F3: These securities are held of record by OrbiMed Genesis Master Fund, L.P. ("Genesis"). OrbiMed Genesis GP LLC ("Genesis GP") is the general partner of Genesis and OrbiMed Advisors is the managing member of Genesis GP. The Reporting Person is a member of OrbiMed Advisors. By virtue of such relationships, Genesis GP and OrbiMed Advisors may be deemed to have voting power and investment power over the securities held by Genesis and as a result, may be deemed to have beneficial ownership over such securities. OrbiMed Advisors exercises voting and investment power through a management committee comprised of the Reporting Person, Sven H. Borho, and W. Carter Neild, each of whom disclaims beneficial ownership of the shares held by Genesis.

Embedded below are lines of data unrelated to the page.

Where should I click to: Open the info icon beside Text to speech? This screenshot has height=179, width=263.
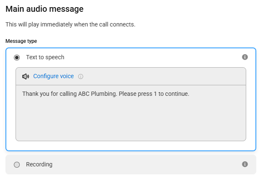coord(245,57)
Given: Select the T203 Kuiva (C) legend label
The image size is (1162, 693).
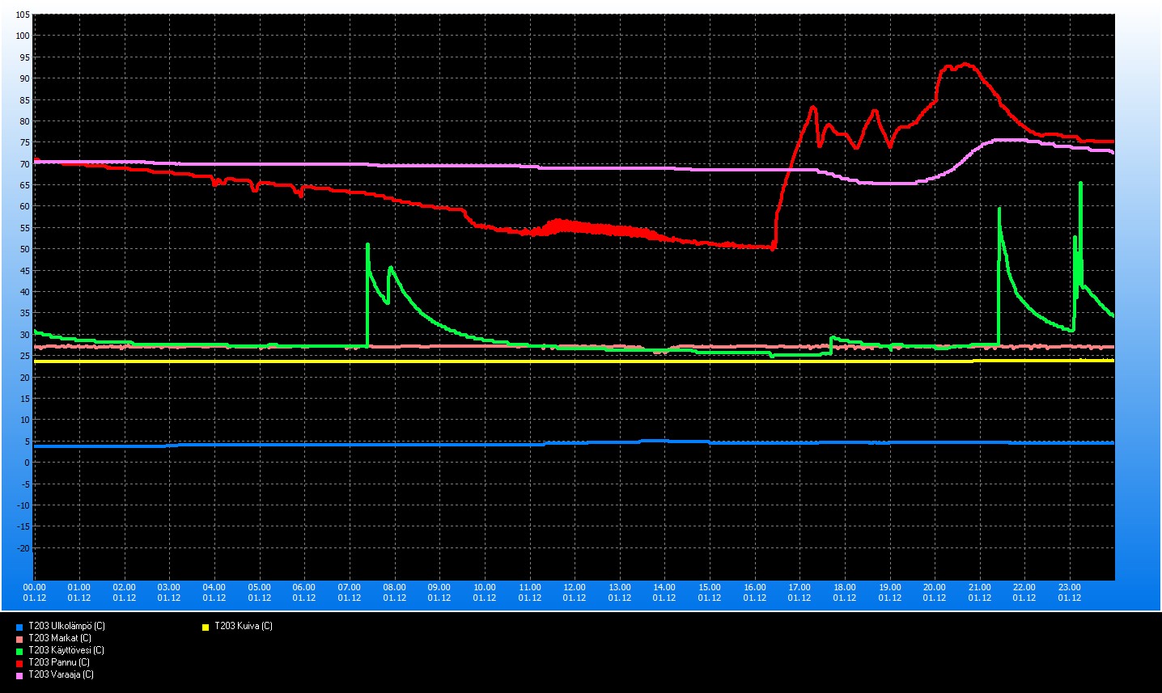Looking at the screenshot, I should pos(244,626).

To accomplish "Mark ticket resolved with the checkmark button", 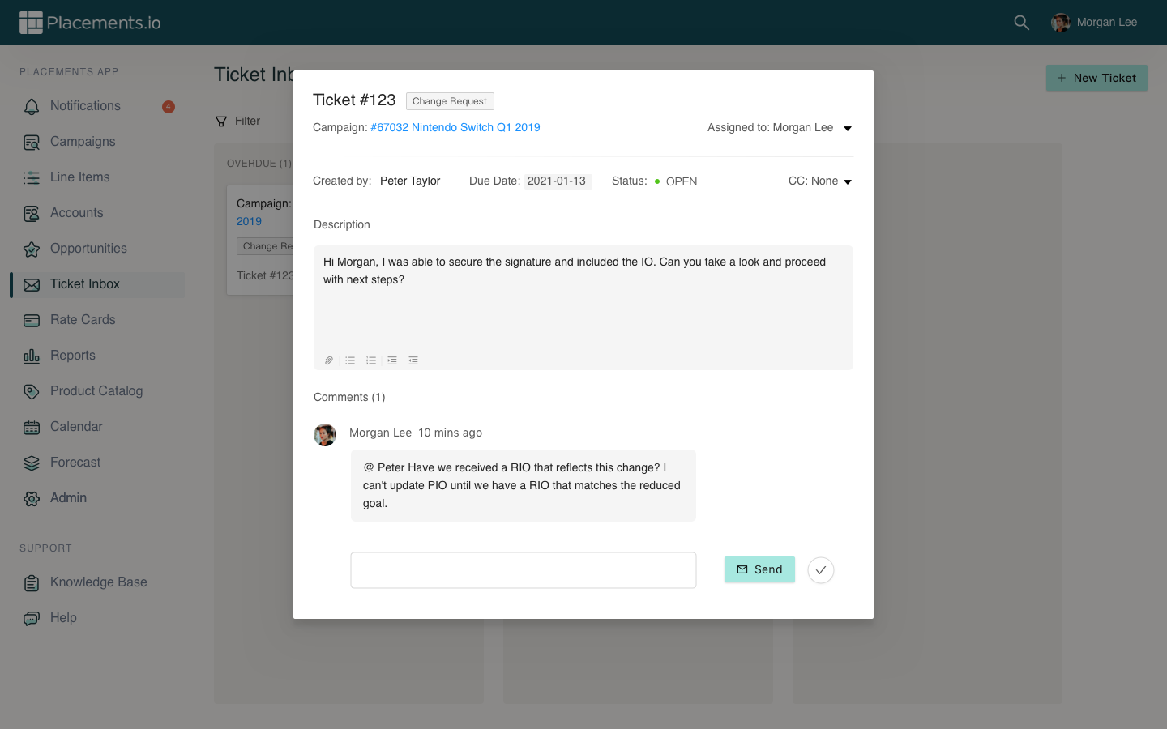I will click(820, 570).
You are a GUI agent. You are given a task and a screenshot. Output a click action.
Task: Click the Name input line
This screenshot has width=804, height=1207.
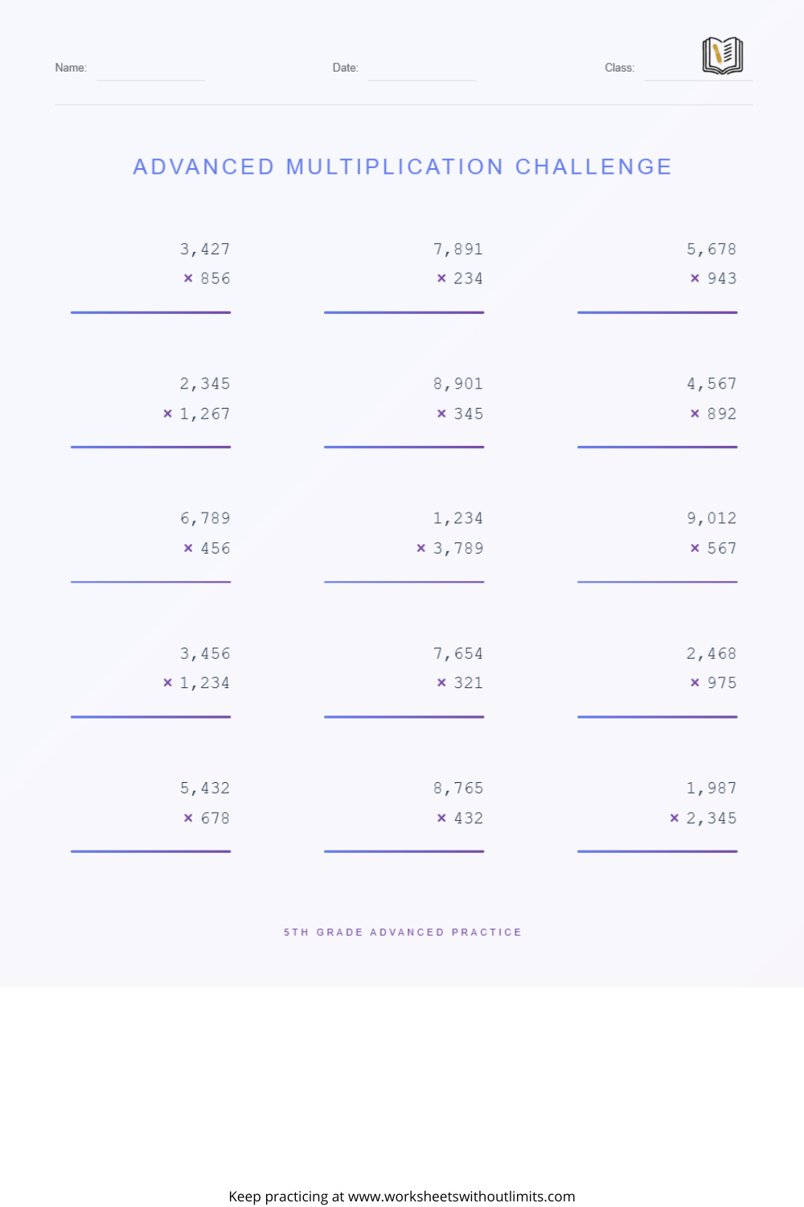click(x=150, y=72)
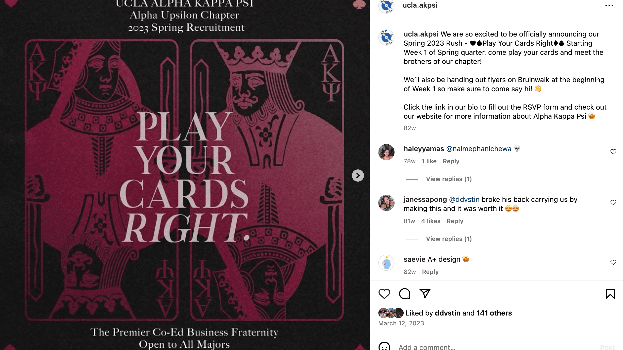623x350 pixels.
Task: Open the emoji picker in comment box
Action: coord(384,346)
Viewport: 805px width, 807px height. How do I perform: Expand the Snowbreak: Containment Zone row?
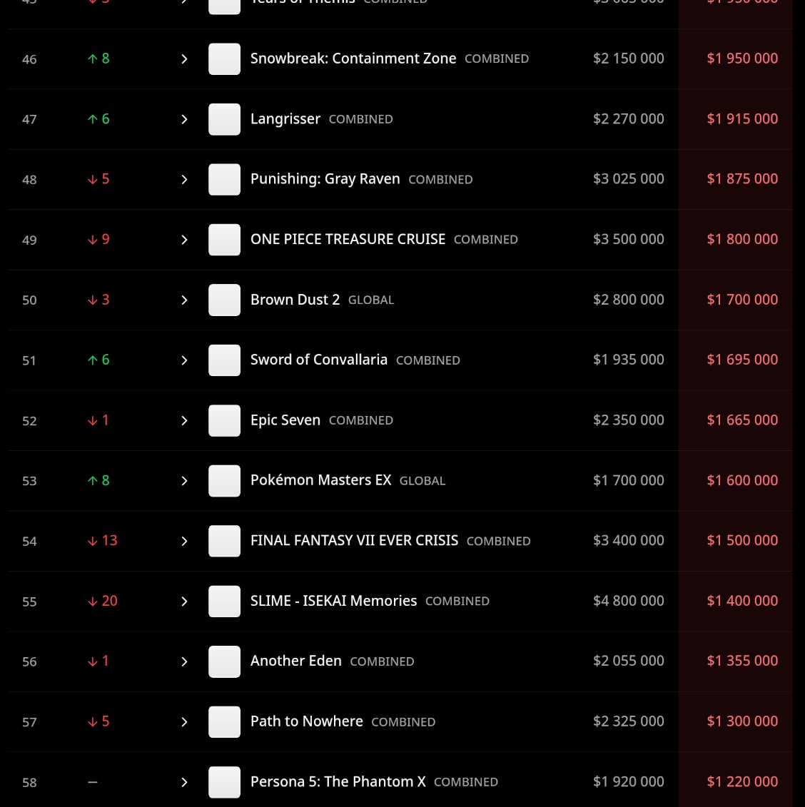click(184, 59)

F4: Each of the Reporting Person, OrbiMed Advisors, OrbiMed GP, Genesis GP, Advisors III, and Asia GP disclaims beneficial ownership of the securities reported herein for purposes of Rule 16a-1(a) under the Securities Exchange Act of 1934, as amended (the "Exchange Act"), except to the extent of its pecuniary interest therein, if any. This report shall not be deemed an admission that the Reporting Person is a beneficial owner of such securities for purpose of Section 16 of the Exchange Act, or for any other purpose.

F5: Each Pre-Funded Warrant will be exercisable for one share of the Issuer's common stock at an exercise price per share of common stock equal to $0.0001 per share, each subject to adjustment in the event of certain stock dividends and distributions, stock splits, stock combinations, reclassifications or similar events affecting the Issuer's common stock. Each Pre-Funded Warrant is exercisable from the date of issuance; provided that a holder will be prohibited from exercising a Pre-Funded Warrant if, as a result of such exercise, the holder, together with its affiliates, would own more than 4.99% of the total number of shares of common stock outstanding or 4.99% of the combined voting power of all of the Issuer's securities, in each case after giving effect to the exercise, which percentages may be changed at the holder's election to a higher or lower percentage not in excess of 19.99% upon 61 days' notice to the Issuer.